Naming in programming is hard enough. It's even harder when you don't have a clear scope of what your code is trying to do.
One of the common places where I see developers make their jobs harder when coming up with names is conflating completion and success. These two ideas are similar, but there's significant differences in the meaning and situations where the two concepts are useful.
To understand how these two concepts are different, imagine we're talking about a car race. At some point, the race will start, be in progress and complete, e.g. cars will stop going around the track.
But will the race itself be successful? What meaning does success have in context of the race?

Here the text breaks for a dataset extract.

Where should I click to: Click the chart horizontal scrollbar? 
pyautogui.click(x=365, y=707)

In addition, in the context of the race, completion isn't possible to determine based on any individual car. Presumedly at some point a car will pass the finish line, but race won't yet be complete. Many cars may still be racing or some may never finish having spun out or crashed.

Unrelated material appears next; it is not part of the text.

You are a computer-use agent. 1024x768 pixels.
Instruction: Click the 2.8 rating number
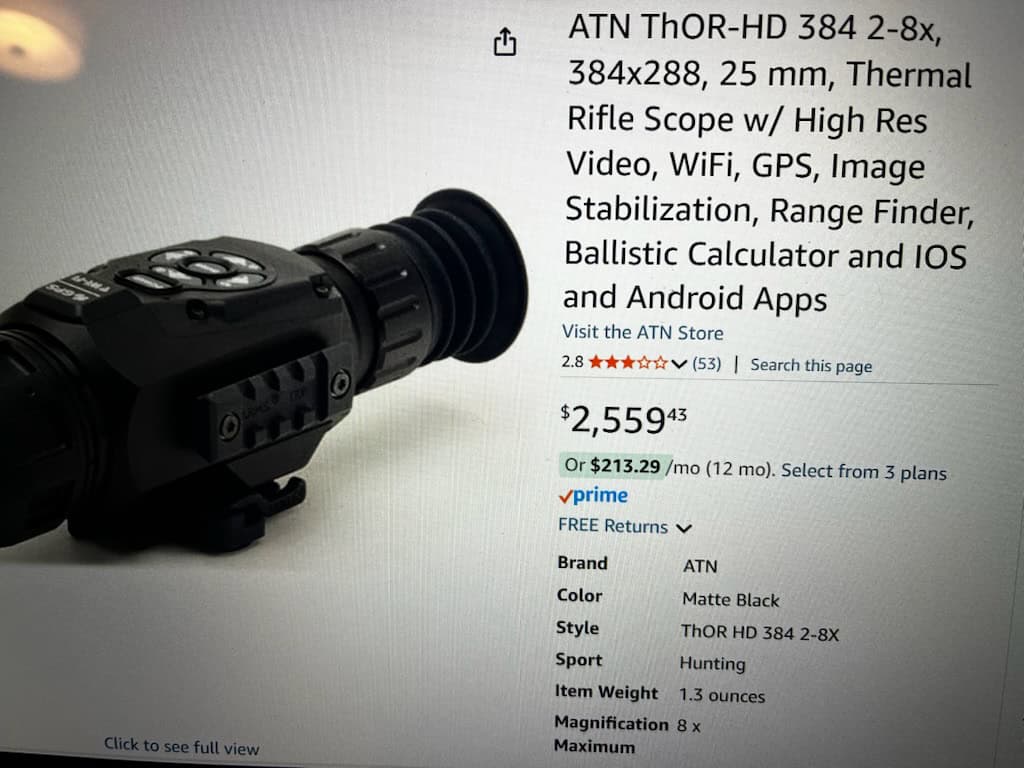click(x=572, y=362)
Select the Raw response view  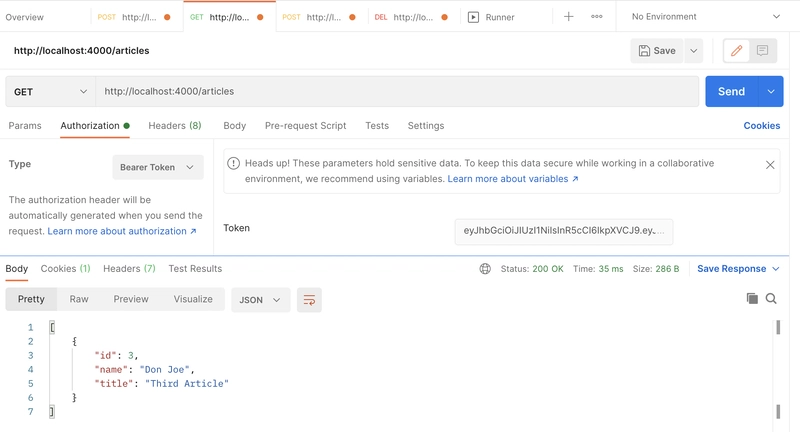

Just like our race, completion measures groups of items with status. What we care about is not that they are successful, but whether the group as a whole has not yet started, is in progress or is complete.

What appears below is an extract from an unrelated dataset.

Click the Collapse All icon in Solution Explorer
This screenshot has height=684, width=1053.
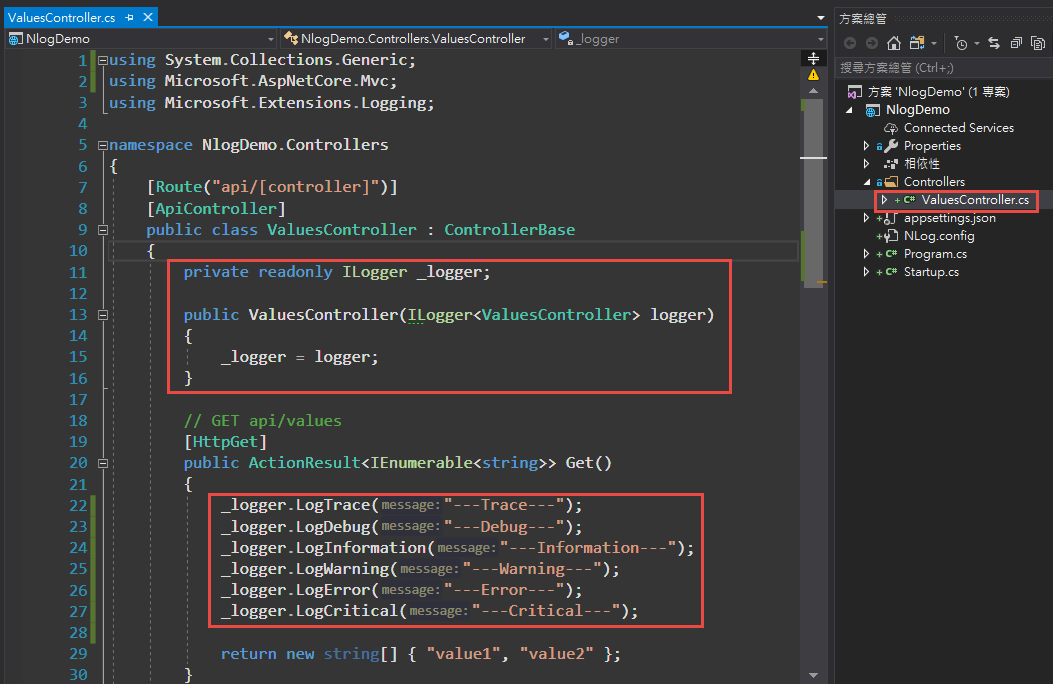pyautogui.click(x=1016, y=43)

It's important to note, that completion does not denote that every item has completed successfully or even completed at all. Just that the group is done and its resources can be reclaimed.
Why wouldn't we track the success of the group? Unless the entire group is atomic (e.g. the group is only updated if every operation succeeds) trying to track the success of the group leads to strange situations where you need to understand partial success. Is the job successful only if all items complete? A majority? What happens when the job is done, but all items failed?By conflating success and completion, we make a simple question: "is the job done?" much harder to answer.
Unlike the race itself, what matters for each car or each individual item is success, not just completion. Of course it is important to know if the individual is complete, but did they successfully complete or fail is critical and a binary choice.
The key difference why success makes sense in the context of an item vs a group of items is that an item is atomic and therefore each item is either successful or not. Since groups of items are not atomic, the group itself may be complete, but the individual items can have different success states.
Completion vs Success
The differentiation is clear:
- When dealing with groups of atomic items where the group is not atomic: Completion
- When dealing with an atomic item: Success
Where this Falls Apart
Unfortunately, AEM / Apache Sling / Apache Jackrabbit's best practices make this more challenging.
When saving a large number of Nodes / Resources, the best practice is to save via batches for performance reasons. Individual commits are expensive as they incur significant chatter with the backend whereas saving more than 1000 resources can also negatively influence performance.
And now are atomicity becomes much more complicated. The overall job isn't atomic and the items aren't atomic within themselves, the batch is atomic. So how do we know when the batch fails which item caused the failure?
Truth is, there's not a great answer and the correct behavior depends on your application. The simplest option would be to just log and fail, but this will result in a large number of failed items potentially caused by one issue. An alternative approach would be to, when the batch fails, convert the batch into individual items and process each separately.